The event featured nearly three dozen Texas rosés made from grapes grown in all corners of the state—from Fort Stockton to Tyler. Attendees could wander among three tented rows of booths serving tastes of pink wine, mostly served by volunteers wearing bright pink shirts that commanded “Drink Texas Pink.”  Tasty dishes from area restaurants Bryan’s on 290, Mongers Market & Kitchen, Antonelli’s Cheese Shop, and Otto’s helped keep the crowd sated.

But the event was more than just a boozy Saturday afternoon—it sparked an interesting conversation that has been a growing concern for up-and-coming wine producers and grape growers throughout the state about the importance of place, specifically regarding where Texas wine—and the grapes from which the wine is made—comes from.

Although the wines at the event were 100 percent Texan, most consumers aren’t aware that not all wine that seems to be from Texas actually come from the state. There are some wines that may have a Lone Star-themed label, but sport a particular phrase on the back of the bottle that says, “For Sale In Texas Only.” That phrase, often in tiny print, is a deceptive tactic for wine that is actually made in a different state, and at least half of its contents are not from Texas. The label is legal, and is a common practice across the country—but it’s only one way Texas consumers are often fooled about what’s really in the bottle.

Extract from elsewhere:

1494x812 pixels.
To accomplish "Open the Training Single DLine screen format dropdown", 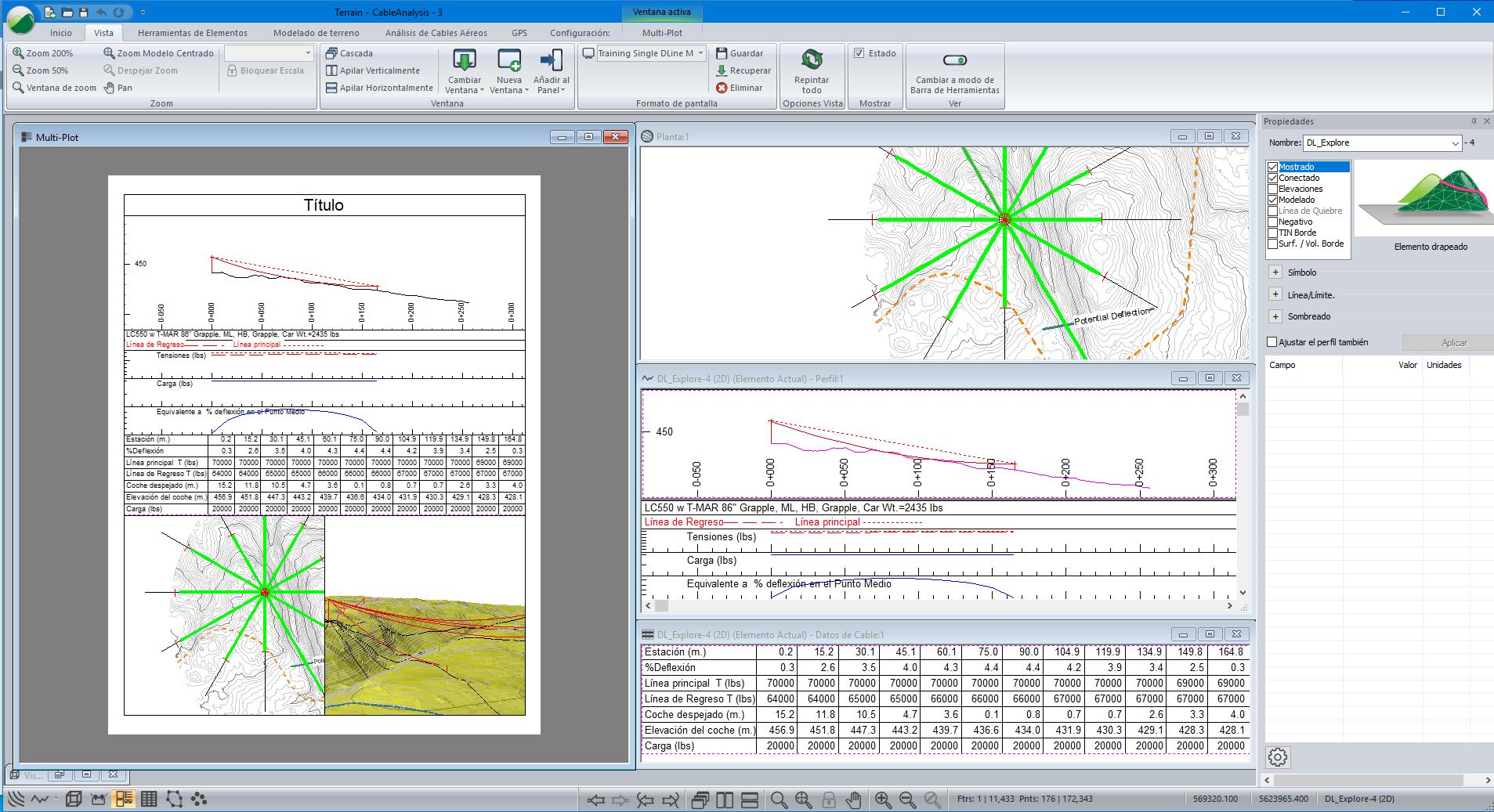I will click(x=700, y=53).
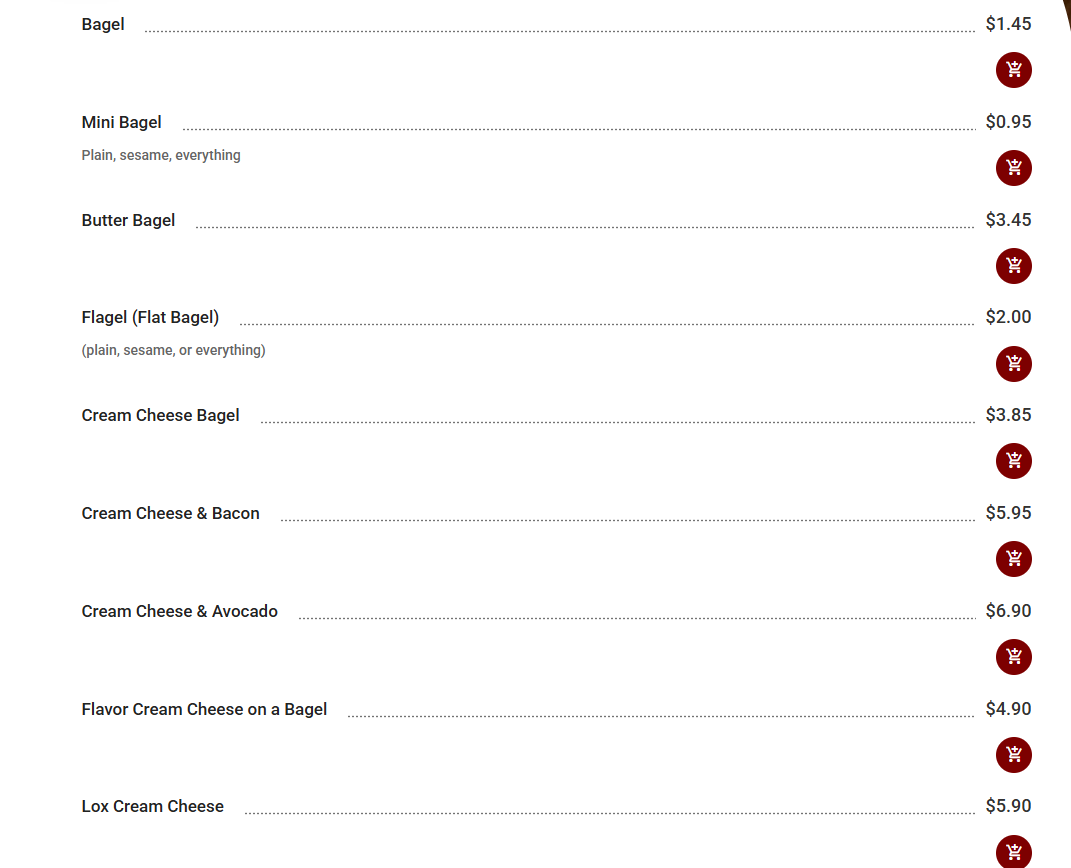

The Alcohol and Tobacco Tax and Trade Bureau (TTB) is the authority over wine labeling in the United States. It is the TTB’s job to review wine labels and advertisements to make sure that they provide adequate and correct information to the wine-consuming public. They also conduct product integrity field investigations to make sure that wineries are following all federal labeling and production standard for alcoholic beverages. When a winery claims on its label that the wine comes from a specific wine growing region, or appellation, the TTB requires that a minimum of 75 percent of the grapes used to produce that wine originate from that region. So if a wine claims to be from Texas, at most 25 percent of the grapes can be from another state. Although many consumers aren’t too concerned with the semantics of the topic—they’re just fine supporting a product made by Texans—others find the true origin of the content in their glass concerning.

Despite those concerns, Texas wine lovers are looking to the future with a rosy lens. Preceding the main festival, event organizers hosted a special VIP tasting in the cool, air conditioned space of the winery’s tasting room. A panel led by sommelier Rae Wilson with wine producers Chris Brundrett of William Chris Vineyards, Doug Lewis of Lewis Wines, Austin-based chef Shane Stark of Mongers, and grape grower Andy Timmons of Lost Draw Vineyards opened the discussion on why producers feel Texas-grown wine is so important, and why rosé in particular is the perfect style to complement the conversation.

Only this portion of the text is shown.